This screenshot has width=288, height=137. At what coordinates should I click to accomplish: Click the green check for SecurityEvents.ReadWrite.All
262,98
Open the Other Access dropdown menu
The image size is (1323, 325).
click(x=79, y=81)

########

**What to do**
Above are the records; retype every one exactly.

**Task result**
This screenshot has width=288, height=137. At what coordinates should I click to accomplish: Click the green check for SecurityEvents.ReadWrite.All
262,98
Open the Other Access dropdown menu
The image size is (1323, 325).
click(x=79, y=81)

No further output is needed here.